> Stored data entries

----------

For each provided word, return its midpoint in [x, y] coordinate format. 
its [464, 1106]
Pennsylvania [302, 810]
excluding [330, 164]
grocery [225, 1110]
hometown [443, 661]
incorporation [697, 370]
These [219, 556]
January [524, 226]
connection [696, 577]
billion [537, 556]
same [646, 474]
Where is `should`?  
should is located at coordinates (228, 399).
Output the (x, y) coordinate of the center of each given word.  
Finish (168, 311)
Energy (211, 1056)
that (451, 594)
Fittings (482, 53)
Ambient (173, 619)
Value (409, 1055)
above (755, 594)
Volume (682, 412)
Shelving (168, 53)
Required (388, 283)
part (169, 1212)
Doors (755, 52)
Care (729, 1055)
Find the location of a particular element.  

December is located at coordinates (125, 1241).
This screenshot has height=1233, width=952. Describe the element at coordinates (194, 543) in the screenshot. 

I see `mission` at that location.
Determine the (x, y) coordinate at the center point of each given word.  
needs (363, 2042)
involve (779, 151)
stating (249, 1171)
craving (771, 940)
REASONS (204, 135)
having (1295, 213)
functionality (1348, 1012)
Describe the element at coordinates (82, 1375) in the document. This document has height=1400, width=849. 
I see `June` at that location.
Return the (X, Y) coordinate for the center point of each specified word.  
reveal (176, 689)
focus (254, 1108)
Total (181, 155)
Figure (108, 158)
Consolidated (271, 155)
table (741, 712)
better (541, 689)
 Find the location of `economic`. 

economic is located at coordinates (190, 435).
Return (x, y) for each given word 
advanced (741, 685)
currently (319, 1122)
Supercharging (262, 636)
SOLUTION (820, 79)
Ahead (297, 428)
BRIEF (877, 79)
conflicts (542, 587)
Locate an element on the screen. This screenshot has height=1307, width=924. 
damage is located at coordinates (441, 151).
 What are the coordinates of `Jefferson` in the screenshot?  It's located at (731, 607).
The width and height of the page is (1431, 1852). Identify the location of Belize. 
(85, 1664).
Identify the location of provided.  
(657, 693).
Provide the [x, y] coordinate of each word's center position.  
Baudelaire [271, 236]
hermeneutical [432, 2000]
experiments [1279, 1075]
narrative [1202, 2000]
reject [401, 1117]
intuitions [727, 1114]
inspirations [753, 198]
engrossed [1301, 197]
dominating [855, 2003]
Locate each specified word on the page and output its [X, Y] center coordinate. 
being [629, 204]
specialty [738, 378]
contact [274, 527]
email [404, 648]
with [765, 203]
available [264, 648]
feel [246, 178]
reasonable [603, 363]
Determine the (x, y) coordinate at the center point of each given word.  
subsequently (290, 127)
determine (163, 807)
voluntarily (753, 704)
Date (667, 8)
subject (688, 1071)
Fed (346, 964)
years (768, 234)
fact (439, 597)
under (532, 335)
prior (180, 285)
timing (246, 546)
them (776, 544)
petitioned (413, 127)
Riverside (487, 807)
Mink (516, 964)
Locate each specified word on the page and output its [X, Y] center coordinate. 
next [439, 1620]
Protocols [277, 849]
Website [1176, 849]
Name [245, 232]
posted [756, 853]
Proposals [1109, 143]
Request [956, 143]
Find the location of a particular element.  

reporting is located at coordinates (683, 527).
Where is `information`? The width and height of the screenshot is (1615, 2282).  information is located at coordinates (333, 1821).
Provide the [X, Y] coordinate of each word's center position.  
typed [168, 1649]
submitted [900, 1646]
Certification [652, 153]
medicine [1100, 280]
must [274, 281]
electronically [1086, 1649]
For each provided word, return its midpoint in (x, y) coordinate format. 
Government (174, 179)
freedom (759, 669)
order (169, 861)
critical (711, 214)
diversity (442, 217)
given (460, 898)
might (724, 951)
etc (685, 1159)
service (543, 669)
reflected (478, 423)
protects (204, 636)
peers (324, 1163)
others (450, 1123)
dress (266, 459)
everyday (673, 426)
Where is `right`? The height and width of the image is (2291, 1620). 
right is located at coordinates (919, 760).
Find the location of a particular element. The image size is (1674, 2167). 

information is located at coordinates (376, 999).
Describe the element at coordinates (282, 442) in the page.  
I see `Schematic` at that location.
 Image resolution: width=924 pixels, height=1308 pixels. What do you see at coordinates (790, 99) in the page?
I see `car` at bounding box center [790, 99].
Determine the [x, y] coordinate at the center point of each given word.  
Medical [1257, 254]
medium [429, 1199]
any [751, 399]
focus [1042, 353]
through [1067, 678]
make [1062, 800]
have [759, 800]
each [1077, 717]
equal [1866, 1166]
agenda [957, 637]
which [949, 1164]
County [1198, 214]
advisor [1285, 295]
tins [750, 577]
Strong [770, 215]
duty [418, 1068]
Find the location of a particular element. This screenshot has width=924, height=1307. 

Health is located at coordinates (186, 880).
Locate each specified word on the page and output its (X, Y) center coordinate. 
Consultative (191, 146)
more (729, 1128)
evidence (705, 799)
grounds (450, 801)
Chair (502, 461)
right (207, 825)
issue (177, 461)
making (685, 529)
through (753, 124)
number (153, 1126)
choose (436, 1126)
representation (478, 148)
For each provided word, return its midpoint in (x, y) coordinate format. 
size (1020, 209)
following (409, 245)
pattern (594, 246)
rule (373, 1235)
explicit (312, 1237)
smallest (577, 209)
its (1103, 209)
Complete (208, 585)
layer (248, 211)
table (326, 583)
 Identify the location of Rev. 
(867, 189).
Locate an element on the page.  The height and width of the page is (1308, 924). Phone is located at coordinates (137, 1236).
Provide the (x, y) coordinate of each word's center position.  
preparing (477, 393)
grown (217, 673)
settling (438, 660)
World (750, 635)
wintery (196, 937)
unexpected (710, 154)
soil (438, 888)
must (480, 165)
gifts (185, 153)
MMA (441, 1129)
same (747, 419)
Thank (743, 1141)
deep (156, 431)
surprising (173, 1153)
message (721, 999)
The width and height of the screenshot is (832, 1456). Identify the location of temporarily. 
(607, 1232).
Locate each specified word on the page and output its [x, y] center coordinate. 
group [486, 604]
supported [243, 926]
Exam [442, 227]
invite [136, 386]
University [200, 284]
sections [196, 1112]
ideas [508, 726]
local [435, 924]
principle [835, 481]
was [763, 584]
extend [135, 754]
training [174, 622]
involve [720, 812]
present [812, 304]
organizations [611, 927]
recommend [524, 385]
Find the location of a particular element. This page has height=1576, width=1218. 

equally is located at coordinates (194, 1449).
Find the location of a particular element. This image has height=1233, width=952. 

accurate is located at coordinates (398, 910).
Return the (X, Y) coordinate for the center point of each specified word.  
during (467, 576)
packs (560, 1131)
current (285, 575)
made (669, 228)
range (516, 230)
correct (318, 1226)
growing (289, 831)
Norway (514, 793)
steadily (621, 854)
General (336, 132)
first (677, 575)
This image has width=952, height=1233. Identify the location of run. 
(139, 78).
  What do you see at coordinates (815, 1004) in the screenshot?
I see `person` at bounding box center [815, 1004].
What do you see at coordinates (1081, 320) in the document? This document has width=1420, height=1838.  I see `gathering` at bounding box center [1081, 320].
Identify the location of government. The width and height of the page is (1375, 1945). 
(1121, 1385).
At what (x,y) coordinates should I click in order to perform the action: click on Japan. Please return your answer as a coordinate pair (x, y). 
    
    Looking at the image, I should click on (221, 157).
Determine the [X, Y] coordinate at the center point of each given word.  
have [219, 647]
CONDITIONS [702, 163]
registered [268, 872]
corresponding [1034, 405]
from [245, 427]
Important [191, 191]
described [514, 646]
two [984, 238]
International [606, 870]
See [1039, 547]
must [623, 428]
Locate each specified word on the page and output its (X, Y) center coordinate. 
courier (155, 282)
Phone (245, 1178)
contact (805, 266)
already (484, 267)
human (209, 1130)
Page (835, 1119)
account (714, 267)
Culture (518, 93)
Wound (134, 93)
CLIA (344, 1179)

----------

> What the task requires
Rewrite the stretch of the listing from the line containing "Website [1176, 849]" through the line containing "electronically [1086, 1649]" as a numbered list, leaving out blank lines.

> Solution to the exercise
1. Website [1176, 849]
2. Name [245, 232]
3. posted [756, 853]
4. Proposals [1109, 143]
5. Request [956, 143]
6. Find the location of a particular element.  
7. reporting is located at coordinates (683, 527).
8. Where is `information`? The width and height of the screenshot is (1615, 2282).  information is located at coordinates (333, 1821).
9. Provide the [X, Y] coordinate of each word's center position.  
10. typed [168, 1649]
11. submitted [900, 1646]
12. Certification [652, 153]
13. medicine [1100, 280]
14. must [274, 281]
15. electronically [1086, 1649]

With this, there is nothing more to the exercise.